* START Extracted text *

Studio album by The Blue Van
- Released: October 27, 2008
- Genres: Blues-rock Alternative rock
- Label: TVT Records

The Blue Van chronology
| Dear Independence (2006) | Man Up (2008) | Love Shot (2010) |

= Man Up (The Blue Van album) =

Man Up is the third album by the Danish blues-rock group The Blue Van. It was released on October 27, 2008, in Danish music stores and on iTunes under Iceberg Records.

Professional ratings
Review scores
| Source | Rating |
| AllMusic | Star Half star |

==Song appearances==
The song "Silly Boy" was featured in an advertisement for the Samsung T919 Behold. It was also featured in the Showtime's Shameless, and in the movie The First Time during the beginning credits. The song "Man Up" has been featured in the TV series 90210 and a commercial for the eighth season of Scrubs. It also appeared in the soundtrack for the video game, MLB 09: The Show. "Be Home Soon" was used at the end of the pilot for USA Network's Royal Pains. "There Goes My Love" has been featured in the iPad commercial that aired during the Oscars on March 7, 2010.

* END Extracted text *
* START Stored rows *

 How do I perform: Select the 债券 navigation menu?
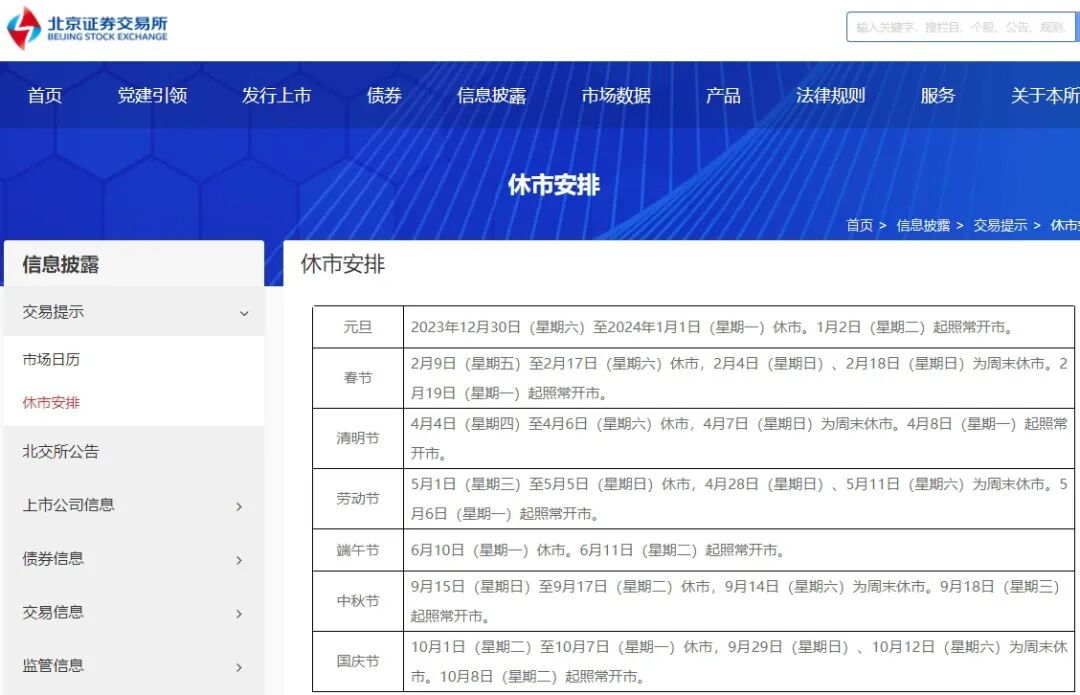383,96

* END Stored rows *
* START Stored rows *

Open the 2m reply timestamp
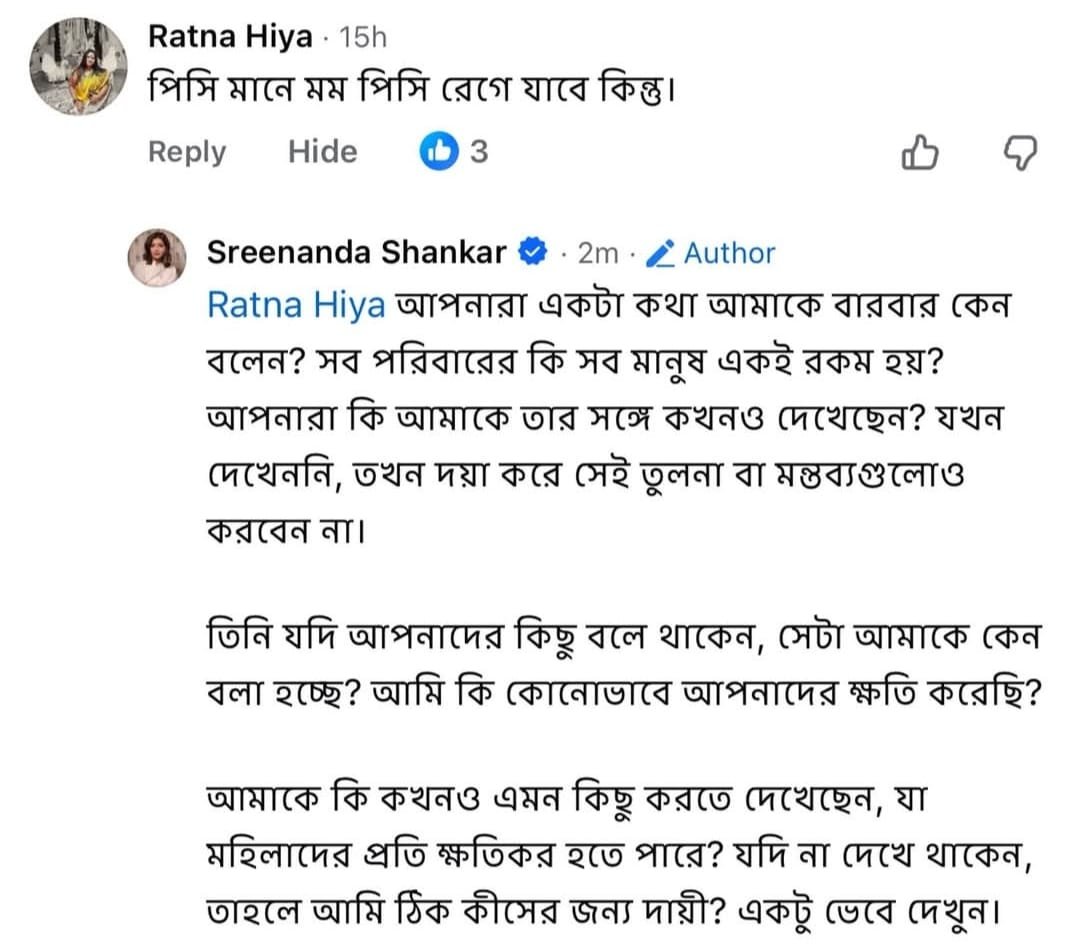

* END Stored rows *

### Request
Reproduce the full text about the album Man Up word for word, without any omission or alteration. The data above were drawn from a separate source and bear no relation to the text.

### Completed task
Studio album by The Blue Van
- Released: October 27, 2008
- Genres: Blues-rock Alternative rock
- Label: TVT Records

The Blue Van chronology
| Dear Independence (2006) | Man Up (2008) | Love Shot (2010) |

= Man Up (The Blue Van album) =

Man Up is the third album by the Danish blues-rock group The Blue Van. It was released on October 27, 2008, in Danish music stores and on iTunes under Iceberg Records.

Professional ratings
Review scores
| Source | Rating |
| AllMusic | Star Half star |

==Song appearances==
The song "Silly Boy" was featured in an advertisement for the Samsung T919 Behold. It was also featured in the Showtime's Shameless, and in the movie The First Time during the beginning credits. The song "Man Up" has been featured in the TV series 90210 and a commercial for the eighth season of Scrubs. It also appeared in the soundtrack for the video game, MLB 09: The Show. "Be Home Soon" was used at the end of the pilot for USA Network's Royal Pains. "There Goes My Love" has been featured in the iPad commercial that aired during the Oscars on March 7, 2010.